The basic UCIe-S block, either for TX or for RX, comprises 20 signals in unidirectional single-ended mode. A recommended bump map for them is illustrated in Fig. 7. The first 10 signals closer to the die edge escape the bump field in one routing layer, while the other ten signals in the back escape using the same trace design strategy in the next routing layer. The width of the block is chosen to be 571.5  $\mu$ m, so the pitch along the die edge,  $P_y$ , is 190.5  $\mu$ m. The other dimensions are flexible, based on the technology option selected. Table III lists two design cases based on 110- and 130- $\mu$ m minimal bump pitches. The pitch in the diagonal direction P and the pitch in the depth direction  $P_x$  are adjusted accordingly. The other dimensions need to comply to the following two conditions:

$$P = D + L + 2S \tag{1}$$

$$P_y = D + 3L + 4S \tag{2}$$

TABLE III UCIE Standard Module at Different Bump Pitches

| Ρ<br>(μm) | $P_x$<br>(µm) | <i>P</i> <sub>y</sub><br>(μm) | Escape Density<br>(IO/mm/layer) | Depth<br>(µm) | Areal<br>Density<br>(IO/mm²) |
|-----------|---------------|-------------------------------|---------------------------------|---------------|------------------------------|
| 110       | 110           | 190.5                         | 17.5                            | 715           | 49                           |
| 130       | 177           | 190.5                         | 17.5                            | 1151          | 30.4                         |



Fig. 8. Four UCIe standard modules with stacking and checkerboard arrangement.
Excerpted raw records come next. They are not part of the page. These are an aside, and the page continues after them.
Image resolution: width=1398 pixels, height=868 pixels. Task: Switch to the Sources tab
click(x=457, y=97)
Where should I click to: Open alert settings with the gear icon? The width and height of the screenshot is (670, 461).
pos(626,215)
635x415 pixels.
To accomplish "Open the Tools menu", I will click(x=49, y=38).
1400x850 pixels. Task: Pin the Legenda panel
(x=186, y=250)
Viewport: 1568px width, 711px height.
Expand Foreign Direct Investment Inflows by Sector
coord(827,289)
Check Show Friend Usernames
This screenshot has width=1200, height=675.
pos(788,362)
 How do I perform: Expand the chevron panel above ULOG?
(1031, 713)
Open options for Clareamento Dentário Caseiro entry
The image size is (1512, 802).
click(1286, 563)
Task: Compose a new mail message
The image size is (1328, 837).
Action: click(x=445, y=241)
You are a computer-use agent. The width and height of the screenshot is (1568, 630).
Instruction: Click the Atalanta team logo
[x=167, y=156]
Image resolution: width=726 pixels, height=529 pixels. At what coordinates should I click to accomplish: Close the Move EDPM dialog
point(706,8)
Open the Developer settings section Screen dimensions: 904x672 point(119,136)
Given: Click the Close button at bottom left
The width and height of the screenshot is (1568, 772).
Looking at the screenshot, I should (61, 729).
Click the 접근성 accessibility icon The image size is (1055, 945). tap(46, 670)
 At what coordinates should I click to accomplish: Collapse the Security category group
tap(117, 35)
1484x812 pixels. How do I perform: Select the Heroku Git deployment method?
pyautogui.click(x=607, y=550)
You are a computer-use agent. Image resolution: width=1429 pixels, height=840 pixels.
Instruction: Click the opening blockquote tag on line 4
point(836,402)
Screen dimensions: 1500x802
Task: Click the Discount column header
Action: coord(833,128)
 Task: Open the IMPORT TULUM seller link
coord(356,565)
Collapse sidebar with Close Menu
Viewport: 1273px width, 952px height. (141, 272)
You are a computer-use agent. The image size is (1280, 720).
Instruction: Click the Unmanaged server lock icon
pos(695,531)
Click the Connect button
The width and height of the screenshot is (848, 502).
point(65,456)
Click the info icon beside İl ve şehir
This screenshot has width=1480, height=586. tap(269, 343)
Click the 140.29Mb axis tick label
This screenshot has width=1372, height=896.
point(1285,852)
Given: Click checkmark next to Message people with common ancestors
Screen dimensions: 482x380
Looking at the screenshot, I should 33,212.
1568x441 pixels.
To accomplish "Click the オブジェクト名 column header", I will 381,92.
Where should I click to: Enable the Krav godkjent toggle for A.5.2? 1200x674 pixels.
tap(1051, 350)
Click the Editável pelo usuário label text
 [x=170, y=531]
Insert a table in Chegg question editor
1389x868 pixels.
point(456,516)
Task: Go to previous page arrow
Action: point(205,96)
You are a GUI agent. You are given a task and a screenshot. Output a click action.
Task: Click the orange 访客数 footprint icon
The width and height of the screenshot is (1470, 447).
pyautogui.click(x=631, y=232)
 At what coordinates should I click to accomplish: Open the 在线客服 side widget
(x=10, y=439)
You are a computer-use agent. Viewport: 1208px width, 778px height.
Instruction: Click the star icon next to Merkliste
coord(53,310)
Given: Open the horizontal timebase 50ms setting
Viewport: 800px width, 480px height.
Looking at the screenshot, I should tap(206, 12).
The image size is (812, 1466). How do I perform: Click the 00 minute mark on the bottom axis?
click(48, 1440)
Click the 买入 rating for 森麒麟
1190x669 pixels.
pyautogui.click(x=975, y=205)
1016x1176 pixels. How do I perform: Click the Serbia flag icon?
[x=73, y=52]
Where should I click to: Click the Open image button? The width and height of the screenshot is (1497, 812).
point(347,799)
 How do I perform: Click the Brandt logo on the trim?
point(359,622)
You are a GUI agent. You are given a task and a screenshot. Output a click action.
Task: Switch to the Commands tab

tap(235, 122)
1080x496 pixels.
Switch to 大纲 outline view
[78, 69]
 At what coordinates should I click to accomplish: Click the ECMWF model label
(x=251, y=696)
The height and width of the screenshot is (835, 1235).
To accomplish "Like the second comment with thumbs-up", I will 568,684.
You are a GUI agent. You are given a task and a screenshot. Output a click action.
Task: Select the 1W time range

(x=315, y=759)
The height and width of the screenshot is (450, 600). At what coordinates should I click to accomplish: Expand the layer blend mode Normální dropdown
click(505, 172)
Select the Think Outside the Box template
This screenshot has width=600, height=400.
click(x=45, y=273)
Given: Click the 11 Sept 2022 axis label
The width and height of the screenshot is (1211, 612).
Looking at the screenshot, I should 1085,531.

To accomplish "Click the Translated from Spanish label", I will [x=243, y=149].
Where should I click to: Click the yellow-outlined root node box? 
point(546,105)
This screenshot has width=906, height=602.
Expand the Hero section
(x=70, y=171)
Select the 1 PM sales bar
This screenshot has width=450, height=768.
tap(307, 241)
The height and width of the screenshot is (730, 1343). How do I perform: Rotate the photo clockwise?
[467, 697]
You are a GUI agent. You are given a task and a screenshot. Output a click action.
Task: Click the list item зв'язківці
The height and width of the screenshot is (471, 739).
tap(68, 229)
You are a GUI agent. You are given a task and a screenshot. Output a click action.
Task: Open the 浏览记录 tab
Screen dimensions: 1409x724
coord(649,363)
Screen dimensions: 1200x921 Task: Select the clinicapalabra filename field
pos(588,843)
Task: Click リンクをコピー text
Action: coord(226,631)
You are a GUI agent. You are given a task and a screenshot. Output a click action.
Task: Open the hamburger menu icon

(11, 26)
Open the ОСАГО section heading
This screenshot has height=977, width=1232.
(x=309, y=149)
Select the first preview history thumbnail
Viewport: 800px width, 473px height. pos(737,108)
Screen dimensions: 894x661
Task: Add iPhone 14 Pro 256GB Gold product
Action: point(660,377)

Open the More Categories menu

The red arrows indicate the routing connections.



Fig. 9. Illustration of the routing channel for three standard package modules with mismatched PHY block between two chiplets.

where D is the diameter of via pad, L is the width of trace, and S is the spacing around the trace. With 571.5  $\mu$ m block width, the escape density is 17.5 IO/mm for each routing layer, and the aggregate density is 35 IO/mm for two routing layers.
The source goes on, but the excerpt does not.